Writer Joan Didion offers a viewpoint in The Year of Magical Thinking, a memoir written in 2004 several months after her husband died of cardiac arrest at the dining room table as the two returned from visiting their sick daughter in a New York City hospital.
“This [book] is my attempt to make sense [of that time], weeks and then months that cut loose any fixed idea I ever had about death, about illnesses, about probability and luck, about good fortune and bad, about marriage and children and memory, about grief, about the ways people do and do not deal with the fact that life ends, about the shallowness of sanity, about life itself” (New York: Alfred A. Knopf, 2005, p.7).
Didion’s entire view of reality was turned on its head by the shock of her husband’s sudden death and the lingering illness which later proved fatal to her daughter. At the end of Didion’s account, she acknowledges she has to “go with the change” that swept away her life.

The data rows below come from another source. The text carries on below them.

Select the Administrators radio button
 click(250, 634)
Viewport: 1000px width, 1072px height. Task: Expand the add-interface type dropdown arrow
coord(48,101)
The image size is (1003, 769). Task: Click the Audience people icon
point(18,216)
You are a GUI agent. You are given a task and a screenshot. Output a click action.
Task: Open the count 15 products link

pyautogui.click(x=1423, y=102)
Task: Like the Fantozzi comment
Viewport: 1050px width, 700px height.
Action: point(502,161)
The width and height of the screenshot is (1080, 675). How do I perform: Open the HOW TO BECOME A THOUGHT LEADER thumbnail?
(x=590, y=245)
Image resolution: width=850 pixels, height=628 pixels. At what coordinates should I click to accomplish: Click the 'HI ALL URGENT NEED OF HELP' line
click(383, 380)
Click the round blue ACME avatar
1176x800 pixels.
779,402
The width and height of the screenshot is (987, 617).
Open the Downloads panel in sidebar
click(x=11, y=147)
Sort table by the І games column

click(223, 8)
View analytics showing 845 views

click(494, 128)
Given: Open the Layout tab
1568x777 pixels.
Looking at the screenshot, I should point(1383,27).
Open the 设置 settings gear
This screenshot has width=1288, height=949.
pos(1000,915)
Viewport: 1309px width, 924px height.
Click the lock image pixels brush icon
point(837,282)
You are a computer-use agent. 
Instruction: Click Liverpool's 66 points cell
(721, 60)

While suicide absolutely disturbs the perception of reality that Didion describes, it also invades other areas. “Suicide brings into question all of the things that the bereaved individual took for granted about the identity of the deceased, the nature of their relationship with that individual, and the mourner’s own identity,” write clinical scholars John Jordan and John McIntosh (Grief After Suicide: Understanding the Consequences and Caring for the Survivors. New York: Routledge, 2011, p. 181).
For me, those questions took this form: “Who was she? How could I not have known who she was? Who am I that my daughter could take her own life?” Answers did emerge, but I won’t say they came easily. The one question that hung around longest–the one for which there will never be an answer–is the question about survival instinct and why it went missing on the day my daughter decided to die.